◆ **Exercise description**
Where the data below has the string "link", return the whole line.

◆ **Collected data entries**
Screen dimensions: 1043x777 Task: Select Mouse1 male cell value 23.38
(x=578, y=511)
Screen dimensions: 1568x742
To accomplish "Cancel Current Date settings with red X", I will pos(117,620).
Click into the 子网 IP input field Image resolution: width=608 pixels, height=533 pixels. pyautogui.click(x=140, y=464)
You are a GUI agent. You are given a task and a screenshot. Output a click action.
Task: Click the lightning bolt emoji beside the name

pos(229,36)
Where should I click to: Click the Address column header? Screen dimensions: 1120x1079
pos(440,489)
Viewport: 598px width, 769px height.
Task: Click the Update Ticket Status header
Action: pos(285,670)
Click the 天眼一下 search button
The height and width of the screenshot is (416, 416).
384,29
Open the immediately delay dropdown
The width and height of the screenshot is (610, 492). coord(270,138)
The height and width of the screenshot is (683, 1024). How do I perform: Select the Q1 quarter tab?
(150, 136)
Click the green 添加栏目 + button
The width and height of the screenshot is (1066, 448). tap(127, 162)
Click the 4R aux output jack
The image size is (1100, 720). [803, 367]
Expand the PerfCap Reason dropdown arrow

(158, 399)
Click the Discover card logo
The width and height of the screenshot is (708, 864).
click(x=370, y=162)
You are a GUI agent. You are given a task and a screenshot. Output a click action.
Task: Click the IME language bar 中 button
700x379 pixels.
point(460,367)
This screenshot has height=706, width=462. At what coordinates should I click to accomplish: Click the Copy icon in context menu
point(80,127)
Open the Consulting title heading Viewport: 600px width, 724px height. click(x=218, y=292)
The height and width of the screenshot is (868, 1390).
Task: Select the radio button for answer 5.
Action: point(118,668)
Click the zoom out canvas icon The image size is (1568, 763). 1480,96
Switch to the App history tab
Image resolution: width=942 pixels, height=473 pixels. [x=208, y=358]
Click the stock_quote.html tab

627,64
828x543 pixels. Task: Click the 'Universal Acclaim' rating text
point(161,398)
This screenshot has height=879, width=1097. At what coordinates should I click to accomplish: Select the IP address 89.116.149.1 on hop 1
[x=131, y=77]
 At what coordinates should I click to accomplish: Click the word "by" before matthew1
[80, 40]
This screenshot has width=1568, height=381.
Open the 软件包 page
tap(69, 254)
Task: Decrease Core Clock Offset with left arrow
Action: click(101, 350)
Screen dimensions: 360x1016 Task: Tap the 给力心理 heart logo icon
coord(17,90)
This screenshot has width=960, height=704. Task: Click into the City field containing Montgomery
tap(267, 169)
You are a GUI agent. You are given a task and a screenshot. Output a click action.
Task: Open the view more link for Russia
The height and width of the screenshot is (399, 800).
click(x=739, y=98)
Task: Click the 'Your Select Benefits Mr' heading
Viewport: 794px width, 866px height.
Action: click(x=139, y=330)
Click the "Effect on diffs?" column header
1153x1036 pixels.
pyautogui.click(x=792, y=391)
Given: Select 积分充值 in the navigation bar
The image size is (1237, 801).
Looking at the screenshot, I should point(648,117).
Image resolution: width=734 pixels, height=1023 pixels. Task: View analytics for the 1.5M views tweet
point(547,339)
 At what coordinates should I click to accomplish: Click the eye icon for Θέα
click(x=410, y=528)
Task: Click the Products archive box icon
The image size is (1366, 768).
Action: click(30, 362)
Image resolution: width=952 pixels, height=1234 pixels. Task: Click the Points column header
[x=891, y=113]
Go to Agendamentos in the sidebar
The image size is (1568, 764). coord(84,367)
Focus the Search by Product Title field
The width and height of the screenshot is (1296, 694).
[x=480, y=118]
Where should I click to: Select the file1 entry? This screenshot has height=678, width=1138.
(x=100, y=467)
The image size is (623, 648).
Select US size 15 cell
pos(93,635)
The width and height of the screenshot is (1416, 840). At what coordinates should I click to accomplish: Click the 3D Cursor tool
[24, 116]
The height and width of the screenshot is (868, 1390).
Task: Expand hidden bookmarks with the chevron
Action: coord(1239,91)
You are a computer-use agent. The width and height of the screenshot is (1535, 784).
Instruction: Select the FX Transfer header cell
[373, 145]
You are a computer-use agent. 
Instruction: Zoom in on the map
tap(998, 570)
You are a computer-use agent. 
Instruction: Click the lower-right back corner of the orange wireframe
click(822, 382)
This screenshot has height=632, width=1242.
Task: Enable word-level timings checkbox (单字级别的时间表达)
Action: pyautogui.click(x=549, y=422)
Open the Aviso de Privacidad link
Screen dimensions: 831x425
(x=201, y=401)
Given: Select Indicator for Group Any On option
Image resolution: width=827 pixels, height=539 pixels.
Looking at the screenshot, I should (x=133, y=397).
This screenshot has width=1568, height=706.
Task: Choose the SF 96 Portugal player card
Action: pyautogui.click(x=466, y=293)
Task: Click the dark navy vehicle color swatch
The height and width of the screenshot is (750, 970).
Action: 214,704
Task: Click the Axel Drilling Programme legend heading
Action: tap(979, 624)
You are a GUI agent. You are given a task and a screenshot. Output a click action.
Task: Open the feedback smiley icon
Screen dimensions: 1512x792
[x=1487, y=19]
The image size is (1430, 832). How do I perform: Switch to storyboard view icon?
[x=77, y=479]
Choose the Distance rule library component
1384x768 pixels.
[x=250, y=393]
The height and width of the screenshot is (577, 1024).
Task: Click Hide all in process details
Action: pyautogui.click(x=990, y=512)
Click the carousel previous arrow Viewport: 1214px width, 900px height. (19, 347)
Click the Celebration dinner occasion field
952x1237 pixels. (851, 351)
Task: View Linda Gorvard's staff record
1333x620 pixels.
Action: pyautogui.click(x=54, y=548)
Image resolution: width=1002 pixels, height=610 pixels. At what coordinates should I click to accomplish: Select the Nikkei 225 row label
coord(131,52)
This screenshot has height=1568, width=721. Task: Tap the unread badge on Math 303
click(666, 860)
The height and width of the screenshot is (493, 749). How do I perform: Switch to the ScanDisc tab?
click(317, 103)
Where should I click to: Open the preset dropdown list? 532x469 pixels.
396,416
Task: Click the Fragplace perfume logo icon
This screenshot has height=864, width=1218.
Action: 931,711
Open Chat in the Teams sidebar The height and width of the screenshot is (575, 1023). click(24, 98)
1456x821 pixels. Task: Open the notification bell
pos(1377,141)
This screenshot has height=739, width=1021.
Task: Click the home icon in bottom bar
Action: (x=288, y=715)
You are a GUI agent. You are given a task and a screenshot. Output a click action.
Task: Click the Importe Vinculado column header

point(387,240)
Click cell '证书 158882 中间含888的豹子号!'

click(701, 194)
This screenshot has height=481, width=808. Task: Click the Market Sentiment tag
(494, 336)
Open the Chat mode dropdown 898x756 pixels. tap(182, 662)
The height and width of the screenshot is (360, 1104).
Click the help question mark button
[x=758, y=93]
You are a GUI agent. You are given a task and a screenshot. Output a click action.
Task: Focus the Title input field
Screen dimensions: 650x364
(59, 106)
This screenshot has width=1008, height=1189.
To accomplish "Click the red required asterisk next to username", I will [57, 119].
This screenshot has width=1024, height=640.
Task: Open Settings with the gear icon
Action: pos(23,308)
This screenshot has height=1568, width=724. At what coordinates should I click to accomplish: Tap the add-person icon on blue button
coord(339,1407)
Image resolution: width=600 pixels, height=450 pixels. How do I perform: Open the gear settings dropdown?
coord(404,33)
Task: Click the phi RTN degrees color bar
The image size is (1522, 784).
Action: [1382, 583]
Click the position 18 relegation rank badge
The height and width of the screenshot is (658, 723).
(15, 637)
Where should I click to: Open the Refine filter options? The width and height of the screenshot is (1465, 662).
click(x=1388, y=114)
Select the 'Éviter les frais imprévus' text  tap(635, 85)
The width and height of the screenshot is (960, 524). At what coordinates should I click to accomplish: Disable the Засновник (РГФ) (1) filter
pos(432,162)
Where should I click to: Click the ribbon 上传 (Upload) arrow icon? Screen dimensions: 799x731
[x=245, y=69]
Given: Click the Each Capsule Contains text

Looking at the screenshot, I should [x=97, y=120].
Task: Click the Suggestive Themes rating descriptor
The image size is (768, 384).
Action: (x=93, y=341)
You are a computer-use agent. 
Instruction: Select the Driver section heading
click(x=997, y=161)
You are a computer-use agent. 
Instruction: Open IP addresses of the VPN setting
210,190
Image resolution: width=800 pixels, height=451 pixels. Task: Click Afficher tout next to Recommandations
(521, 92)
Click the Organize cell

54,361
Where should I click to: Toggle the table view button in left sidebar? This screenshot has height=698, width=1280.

◆ **Your solution**
Task: Open the view more link for Russia
Open the Aviso de Privacidad link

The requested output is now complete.